As time progressed, I discovered more about web development. I learned about these bootstrap CSS that lets you make an incredible design with minimal effort. I stumbled upon, w3schools. I figured I would apply this bootstrap CSS to my personal site. In 2018, I updated my site to look this:

2018

The new site was fantastic. It had cool animation. It was responsive. It was all I could ask for. I ended up adding a “blog” feature a year later using Jekyll. This was working very well but it had one big flaw. Updating this site with new information was difficult. There was code duplication all over the place. Reading HTML files to make a simple update was not fun. In 2022, I decided I needed to revisit & redesign my website. Here is what my website looks like right now:

2022

Redesign with React, Gatsby, & Tailwind

Design

I wanted my website to remain minimal so I decided to go with a simple left-side nav bar and information on the right side. I tried utilizing Figma for all the mocks but after a few mocks, I felt confident in my design and did not want to spend any more time learning about Figma. Once I had a rough idea, I started my implementation.

Implementation

For this website, I wanted to focus fully on frontend and not use backend. For all content management, I wanted to save money on servers so I used Github Pages & Google Drive. For blogs, I utilize markdown files that sat alongside my compiled frontend code.

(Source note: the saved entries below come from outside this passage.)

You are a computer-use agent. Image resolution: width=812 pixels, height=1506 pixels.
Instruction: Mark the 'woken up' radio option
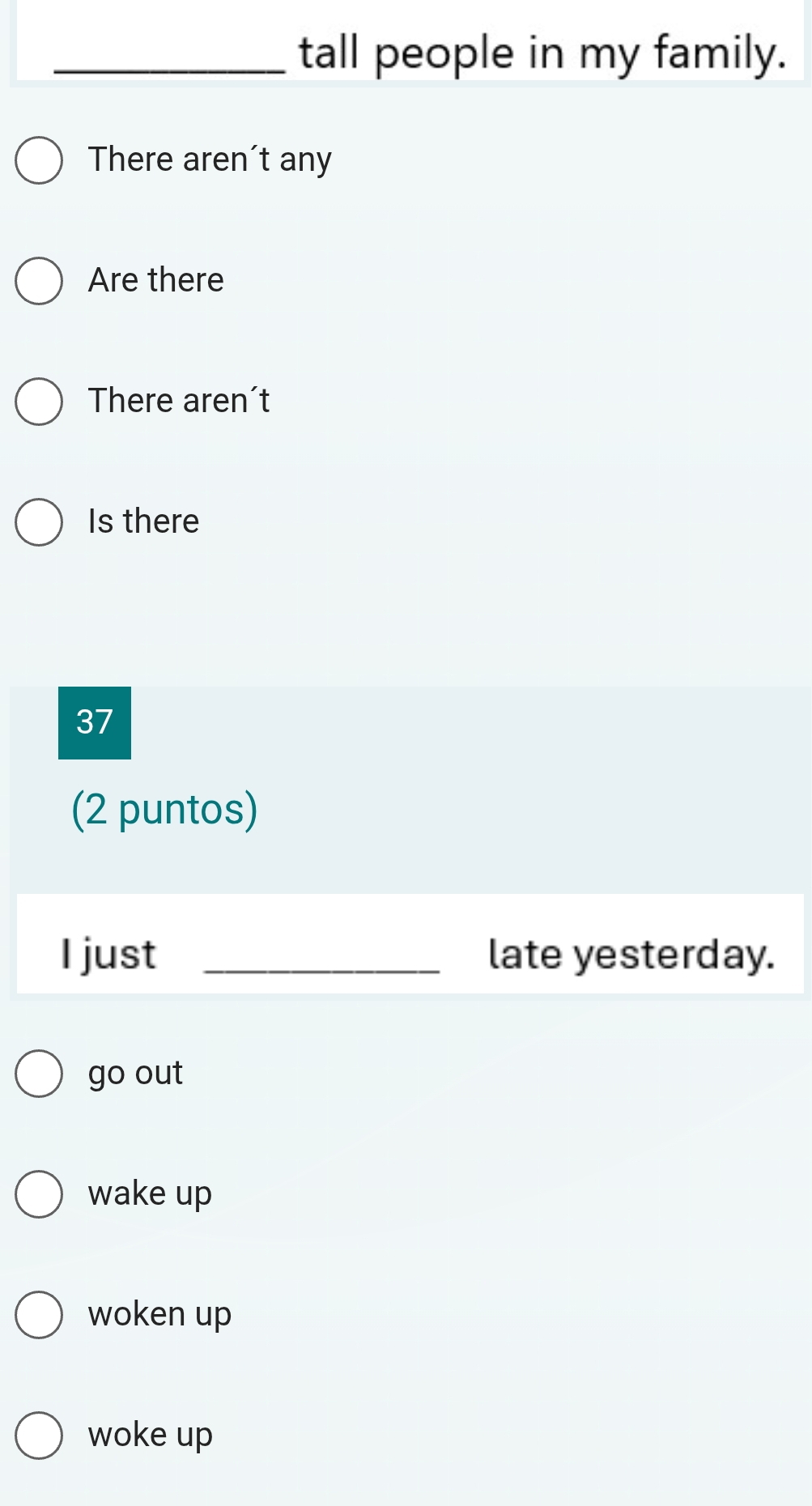tap(39, 1315)
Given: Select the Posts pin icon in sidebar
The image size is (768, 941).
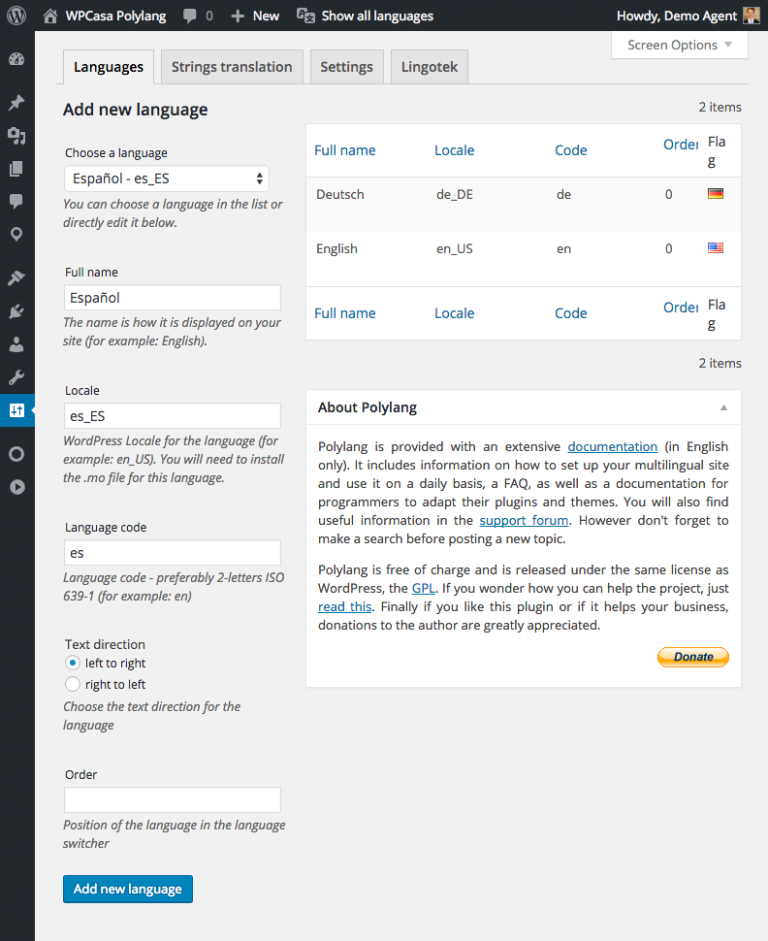Looking at the screenshot, I should click(x=17, y=102).
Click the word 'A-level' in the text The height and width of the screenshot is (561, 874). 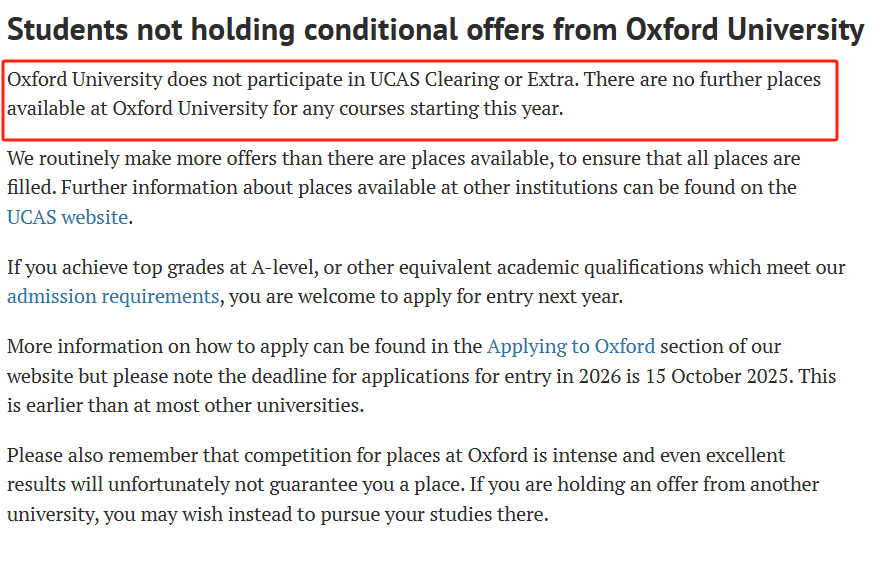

For frontend, I picked Gatsby framework along with React & Tailwind. My folder structure is similar to Gatsby starter project for Typescript. My src folder structure looks like this

src
├── components
│   ├── Icons
│   ├── Navbar
│   ├── Pages
│   ├── hooks
│   ├── seo.tsx
│   ├── socialLogos.tsx
│   └── tags.tsx
├── gatsby-types.d.ts
├── pages
│   ├── 404.tsx
│   ├── index.tsx
│   ├── md.css
│   └── {MarkdownRemark.frontmatter__slug}.tsx
├── posts
│   ├── 2021-01-30-Setup-Blog.md
│   ├── 2022-04-16-YAML2Dict.md
│   ├── 2022-09-06-Google-Home-Church-Bells.md
│   └── 2022-10-03-Gatsby-Website-Redesign.md
└── styles
    ├── global.css
    └── shared.tsx

I decided to break down as many components as I could so you will see Navbar, Pages, Icons, etc. Within component/Pages, you will see the main components per page.

component/Pages
.
├── blog.tsx
├── education.tsx
├── experience.tsx
├── inconstruction.tsx
└── intropage.tsx

I wanted to mention that I did not test any of these components as I felt a portfolio site is ok without automated tests. However, I did perform manual smoke tests before moving my code from the dev environment to prod.

SEO

One of the main reasons for using Gatsby was to utilize SEO. All search engines use crawlers to make your site searchable with their search engine. Adding SEO to your page was very simple using Gatsby. I simply had to use siteMetadata config, perform GraphQL to obtain the tag & attach it to the head of the page as <meta> tags.

Final Thoughts

In the end, redesigning my website has been a great experience. I got to learn 3 new tech, Gatsby, Tailwind, & GraphQL. I made my personal website searchable with the help of SEO <meta> tags. I made my personal site code more readable, maintainable & reusable in the long run. As for the future of this site, I will probably not go through another significant redesign unless there is a super fancy framework that is too good to miss out on. However, at some point, I do want to support different languages and themes so I look forward to working on that in the future.